Variadas evidências mostram que há na própria cirurgia a capacidade de mudança significativa da composição da microbiota. Estudos realizados em laboratórios com camundongos avaliaram a composição da microbiota após uma colectomia, resultando em um aumento significativo de bactérias no lúmen intestinal, com destaque para Escherichia e Enterococcus. Alterações também foram encontradas em pacientes submetidos a transplante de intestino delgado, incluindo um aumento de Enterobacteriaceae e Lactobacillus e o esgotamento de anaeróbios obrigatórios2.  

São diversas as condições que podem resultar em indicação cirúrgica gastrointestinal, como retocolite ulcerativa (RCU) grave não responsiva ao tratamento medicamentoso ou que evoluiu com complicações e a polipose adenomatosa familiar, quadros que frequentemente podem evoluir como um colectomia seguida de anastomose íleo-anal. Já o bypass gástrico em Y de Roux é uma alternativa de tratamento cirúrgico para a obesidade. Todas essas grandes reconstruções intestinais alteram consideravelmente a composição da microbiota, podendo contribuir para o desenvolvimento de complicações pós-cirúrgicas2,4. 

 Manejo da microbiota intestinal em pacientes: o papel dos probióticos  

 Nos últimos doze anos, diversos estudos estabeleceram a importância dos probióticos nas complicações pós-operatórias de cirurgias gastrointestinais. Neles, os probióticos provaram ser relevantes na redução de complicações pós-operatórias, como infecção do sítio cirúrgico, diarreia, septicemia, translocação bacteriana, abscesso intra-abdominal. Além disso, os pacientes tratados com probióticos tiveram menos dias de internação pós-operatória em comparação com pacientes não tratados com probiótico2,5. Metanálise de estudos randomizados realizada por Tang e colaboradores demonstrou mostrou que a suplementação perioperatória de probióticos ou simbióticos pode efetivamente promover a recuperação da função gastrointestinal após cirurgia de câncer gastrointestinal, incluindo a redução do tempo para eliminação dos primeiros flatos, tempo para primeira dejeção, dias para primeira dieta sólida, dias para primeira dieta líquida e duração da internação pós-operatória, reduzindo ainda a incidência de distensão abdominal pós-operatória e íleo pós-operatório7. Outra metanálise do mesmo grupo, incluindo pacientes com neoplasia hepatopancreatobiliar, a suplementação com probióticos ou simbióticos reduziu significativamente a incidência de infecção pós-operatória, e tanto os probióticos quanto os simbióticos foram eficazes na redução da incidência de infecção pós-operatória8 

A experiência do uso de probióticos em pacientes submetidos à gastrectomia e cirurgia reconstrutiva com bypass gástrico em Y de Roux mostrou que a ingestão de Lactobacillus sp. reduz a frequência de supercrescimento bacteriano e melhora a síntese de vitamina B1210. Recentemente, Folwarski e colaboradores demonstraram benefício do uso de L. rhamnosus GG em ensaio clínico randomizado com pacientes submetidos a pancreatoduodenectomia, especialmente na retomada de evacuações pós-operatórias, liberação de gases e melhora do apetite9.  
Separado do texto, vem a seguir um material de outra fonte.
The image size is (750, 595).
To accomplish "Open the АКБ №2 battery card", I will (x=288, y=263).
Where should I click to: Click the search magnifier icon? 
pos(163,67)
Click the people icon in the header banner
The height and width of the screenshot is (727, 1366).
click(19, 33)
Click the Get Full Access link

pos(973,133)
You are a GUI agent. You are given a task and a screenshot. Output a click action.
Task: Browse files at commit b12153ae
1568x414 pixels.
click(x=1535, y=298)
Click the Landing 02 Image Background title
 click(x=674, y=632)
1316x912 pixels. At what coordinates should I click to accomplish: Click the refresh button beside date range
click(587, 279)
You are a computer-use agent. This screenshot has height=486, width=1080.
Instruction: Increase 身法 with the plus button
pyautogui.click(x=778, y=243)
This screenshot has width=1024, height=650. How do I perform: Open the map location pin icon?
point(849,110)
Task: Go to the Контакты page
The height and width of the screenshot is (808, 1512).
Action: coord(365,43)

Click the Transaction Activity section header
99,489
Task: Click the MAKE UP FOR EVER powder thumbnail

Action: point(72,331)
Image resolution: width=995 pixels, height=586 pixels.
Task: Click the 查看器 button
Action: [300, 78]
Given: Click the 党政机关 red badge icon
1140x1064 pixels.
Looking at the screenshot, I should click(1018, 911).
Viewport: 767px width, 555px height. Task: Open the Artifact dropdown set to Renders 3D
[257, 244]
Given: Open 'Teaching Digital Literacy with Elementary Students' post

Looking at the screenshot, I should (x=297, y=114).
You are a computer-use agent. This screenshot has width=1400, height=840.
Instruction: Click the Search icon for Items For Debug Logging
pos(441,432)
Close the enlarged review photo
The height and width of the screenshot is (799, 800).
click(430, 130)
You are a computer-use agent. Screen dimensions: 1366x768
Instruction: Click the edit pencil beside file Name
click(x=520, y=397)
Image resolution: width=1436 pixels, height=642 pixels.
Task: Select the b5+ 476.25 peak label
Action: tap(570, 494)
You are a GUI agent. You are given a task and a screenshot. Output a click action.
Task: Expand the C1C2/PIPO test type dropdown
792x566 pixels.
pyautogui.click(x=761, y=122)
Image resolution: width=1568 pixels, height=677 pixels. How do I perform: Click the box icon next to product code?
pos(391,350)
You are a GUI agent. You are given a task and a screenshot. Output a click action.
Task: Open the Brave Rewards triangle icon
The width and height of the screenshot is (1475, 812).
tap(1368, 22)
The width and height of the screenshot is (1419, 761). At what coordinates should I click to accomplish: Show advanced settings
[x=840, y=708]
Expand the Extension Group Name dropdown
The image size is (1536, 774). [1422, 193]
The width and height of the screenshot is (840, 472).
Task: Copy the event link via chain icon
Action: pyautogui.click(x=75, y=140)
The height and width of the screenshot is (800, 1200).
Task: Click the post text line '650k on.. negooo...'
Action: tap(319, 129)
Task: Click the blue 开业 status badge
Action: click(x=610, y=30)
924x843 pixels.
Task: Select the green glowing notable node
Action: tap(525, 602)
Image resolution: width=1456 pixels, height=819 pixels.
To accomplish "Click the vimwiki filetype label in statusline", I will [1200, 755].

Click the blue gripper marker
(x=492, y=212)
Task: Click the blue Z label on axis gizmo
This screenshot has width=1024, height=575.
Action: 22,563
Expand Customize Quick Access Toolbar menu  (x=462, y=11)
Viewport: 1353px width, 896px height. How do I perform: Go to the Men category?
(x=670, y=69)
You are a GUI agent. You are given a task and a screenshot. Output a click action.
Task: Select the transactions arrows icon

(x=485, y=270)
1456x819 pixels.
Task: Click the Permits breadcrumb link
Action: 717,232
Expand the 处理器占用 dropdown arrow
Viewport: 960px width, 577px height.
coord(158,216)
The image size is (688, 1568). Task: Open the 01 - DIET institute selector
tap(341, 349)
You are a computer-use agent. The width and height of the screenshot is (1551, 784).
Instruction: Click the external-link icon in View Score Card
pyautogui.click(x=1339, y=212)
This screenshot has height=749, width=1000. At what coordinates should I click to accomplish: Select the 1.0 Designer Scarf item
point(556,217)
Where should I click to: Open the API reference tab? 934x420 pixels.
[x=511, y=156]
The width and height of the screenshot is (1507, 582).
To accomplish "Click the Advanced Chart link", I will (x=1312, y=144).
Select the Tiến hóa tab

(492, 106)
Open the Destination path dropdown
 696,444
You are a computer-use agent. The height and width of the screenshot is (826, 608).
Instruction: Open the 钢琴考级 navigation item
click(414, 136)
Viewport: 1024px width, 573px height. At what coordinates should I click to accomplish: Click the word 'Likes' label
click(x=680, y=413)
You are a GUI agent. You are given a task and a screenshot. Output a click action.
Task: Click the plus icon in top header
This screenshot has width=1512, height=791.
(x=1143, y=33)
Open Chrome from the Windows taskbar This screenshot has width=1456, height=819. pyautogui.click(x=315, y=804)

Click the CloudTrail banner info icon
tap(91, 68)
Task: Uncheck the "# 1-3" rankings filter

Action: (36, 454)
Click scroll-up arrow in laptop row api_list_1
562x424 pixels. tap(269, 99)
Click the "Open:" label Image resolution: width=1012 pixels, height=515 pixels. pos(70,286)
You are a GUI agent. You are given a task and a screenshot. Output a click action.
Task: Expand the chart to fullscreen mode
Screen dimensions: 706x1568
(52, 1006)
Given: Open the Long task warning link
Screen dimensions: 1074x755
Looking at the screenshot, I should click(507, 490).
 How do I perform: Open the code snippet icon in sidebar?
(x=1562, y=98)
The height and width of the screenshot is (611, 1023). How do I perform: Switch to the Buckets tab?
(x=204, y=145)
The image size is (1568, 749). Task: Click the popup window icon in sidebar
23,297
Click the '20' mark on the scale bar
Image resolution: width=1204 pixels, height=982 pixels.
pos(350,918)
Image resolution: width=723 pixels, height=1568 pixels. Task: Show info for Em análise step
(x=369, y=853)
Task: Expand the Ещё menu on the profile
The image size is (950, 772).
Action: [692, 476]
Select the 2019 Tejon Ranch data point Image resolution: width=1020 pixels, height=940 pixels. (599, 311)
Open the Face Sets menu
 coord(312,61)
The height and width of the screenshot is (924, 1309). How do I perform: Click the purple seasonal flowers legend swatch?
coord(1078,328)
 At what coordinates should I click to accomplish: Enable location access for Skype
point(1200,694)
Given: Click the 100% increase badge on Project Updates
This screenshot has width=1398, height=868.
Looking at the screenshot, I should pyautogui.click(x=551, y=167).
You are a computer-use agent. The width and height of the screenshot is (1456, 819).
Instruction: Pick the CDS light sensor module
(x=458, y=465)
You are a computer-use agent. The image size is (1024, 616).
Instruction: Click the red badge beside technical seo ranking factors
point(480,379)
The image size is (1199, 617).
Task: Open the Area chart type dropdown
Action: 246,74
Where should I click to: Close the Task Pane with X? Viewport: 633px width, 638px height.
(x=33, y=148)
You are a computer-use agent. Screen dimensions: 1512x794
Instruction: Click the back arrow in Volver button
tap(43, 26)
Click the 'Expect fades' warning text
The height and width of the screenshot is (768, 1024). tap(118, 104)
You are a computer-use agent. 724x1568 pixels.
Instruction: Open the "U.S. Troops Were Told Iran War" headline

A segurança do paciente é primordial, sendo a modulação pós-cirúrgica da microbiota uma alternativa quando as indicações são individualizadas e a escolha da cepa é avaliada.  Assim, os riscos e benefícios do tratamento com probióticos devem ser calculados com precisão em pacientes após cirurgia gastrointestinal e requer mais estudos2,6.